In the last few years, the AAPI community in the United States has been front and center because of acts of anti-Asian violence, while the affirmative action debates have given new life to the model minority myth. This workshop, titled “Unfinished Stories about Asian American Identity,” seeks to continue the community storytelling begun in the 2023 AALS Clinical Conference workshop entitled “The Importance of Being Earnestly Asian and American: Does it Matter?” We will seek to draw upon our collective stories and our families’ migration histories to forge intergenerational connections with each other and explore how we can be resistant and resilient amid the backlash faced by AAPI communities as well as other communities of color at this moment.

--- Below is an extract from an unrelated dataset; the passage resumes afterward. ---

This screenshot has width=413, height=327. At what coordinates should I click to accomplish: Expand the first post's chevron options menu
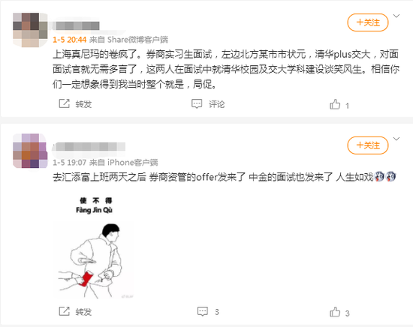click(396, 16)
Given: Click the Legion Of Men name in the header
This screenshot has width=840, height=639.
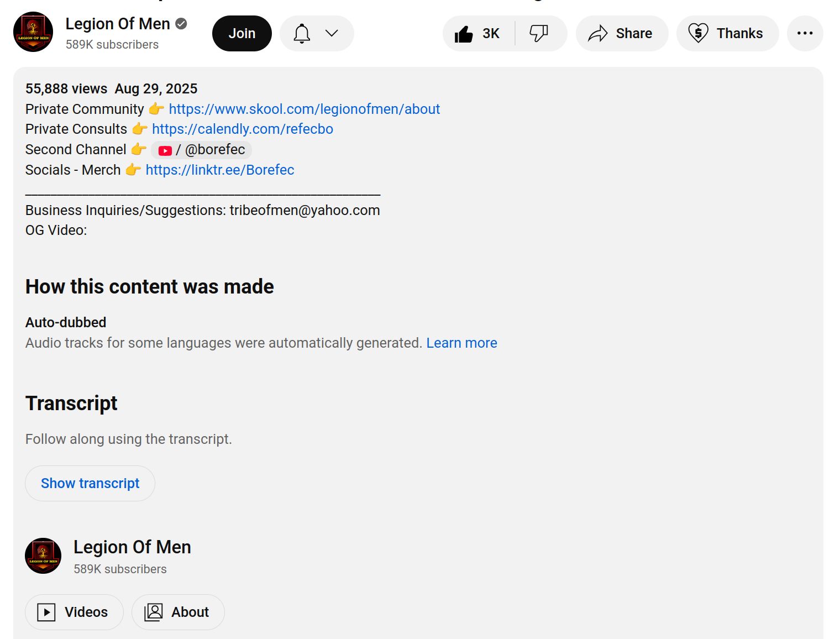Looking at the screenshot, I should [118, 24].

This moment of inflection has us asking: how do we reclaim AAPI narratives found in social movements and public policy debates? The AAPI narratives underpinning social developments, such as #StopAsianHate and the challenge to affirmative action, are either not written or directed by the AAPI community or fail to reflect the wide array of AAPI perspectives on an issue. Should our clinic dockets do more to support AAPI counternarratives and AAPI clients? How do AAPI clinicians fit into the larger resistance to racial inequality in Black and Brown communities?
As AAPI clinicians, this workshop is also a space to help us form our own clinical community and allow us to reflect on the unique positionality of AAPI clinicians. How can we develop community and support AAPI clinicians in their careers, and what would that look like? How do we build an intergenerational community of AAPI clinicians while figuring out ways to support one another throughout the year?